Black sheep? Try green sheep.
In fact, Range's outlook toward the environment really goes against the grain relative to other drillers in the Marcellus. Take, for example, Cabot Oil & Gas (NYSE: COG). Fifteen families in Pennsylvania sued the driller last year, claiming the company was responsible for explosions and the presence of methane in tap water. Industry experts say Cabot handled the battle with homeowners and state investigators so poorly that it has hurt the entire industry.

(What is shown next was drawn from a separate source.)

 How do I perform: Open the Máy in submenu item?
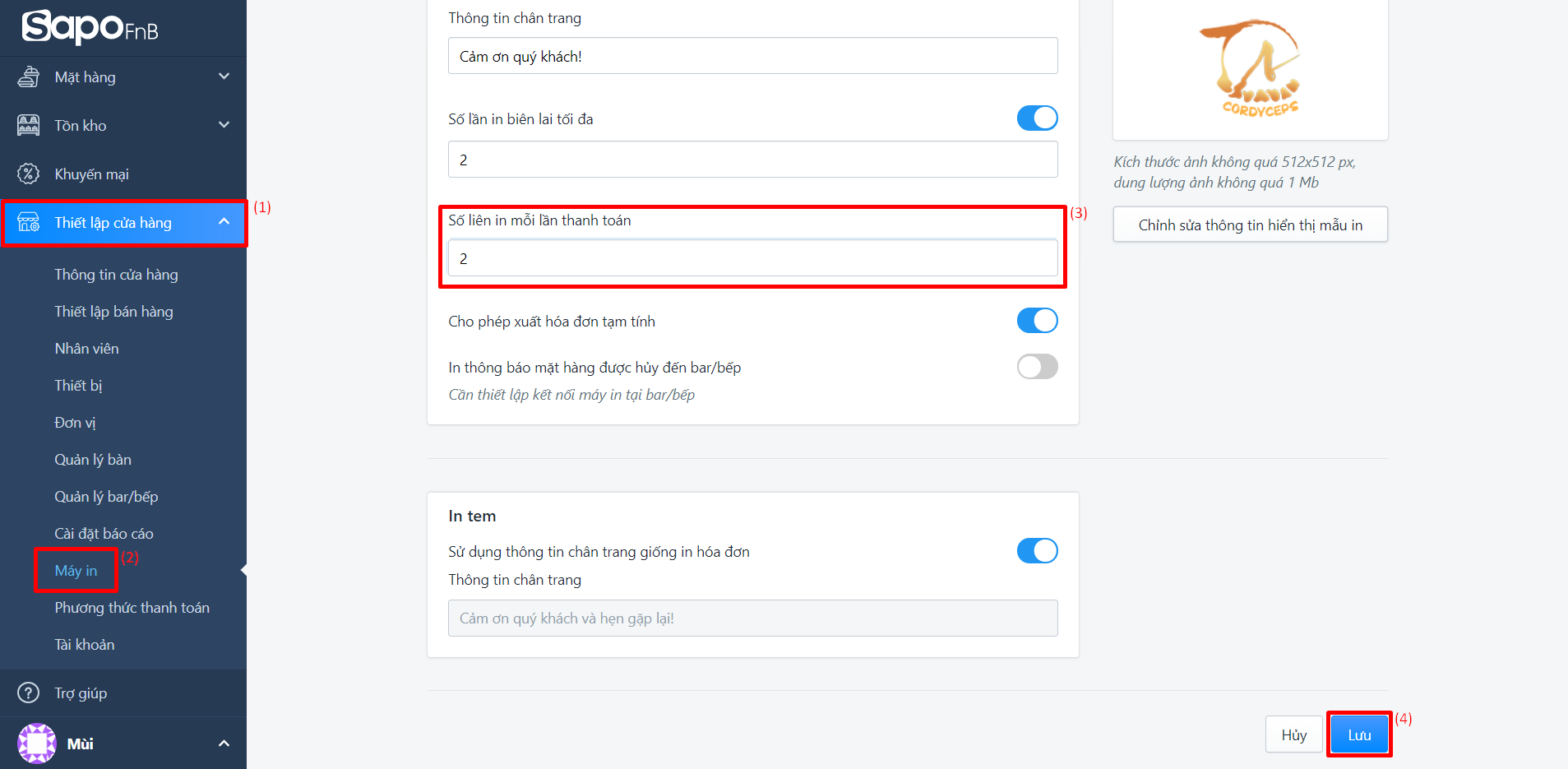coord(76,571)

On the flip side, this past May, Range Resources ceased the legal practice of discharging waste saltwater into rivers and streams because the company recognized it could have a negative effect over time. Range recycles the water instead, which, as it happened, turned out to be economical anyway. You know what else is economical? Avoiding lawsuits.

Don't worry, there's more
On top of that, Range discovered that if it skips weekend drilling, dedicating Saturdays to maintenance and taking Sundays off, the neighbors don't complain and worker efficiency improves. Ray Walker, a senior vice president at Range, sums up the mission nicely: "We understand that our greatest responsibility is continued environmental stewardship, transparency and providing a safe workplace for our employees and the community."

Fools, this is a gas company even the socially responsible Alyce Lomax could love.

Foolish bottom line
Range Resources' success ultimately boils down to the future price of natural gas in the U.S. Though it's expected to rise eventually, there can't be any guarantees that will happen anytime soon. Range's innovation in the Marcellus and dedication to "doing the right thing" sets it apart from other oil and gas companies -- and makes it a great long-term pick.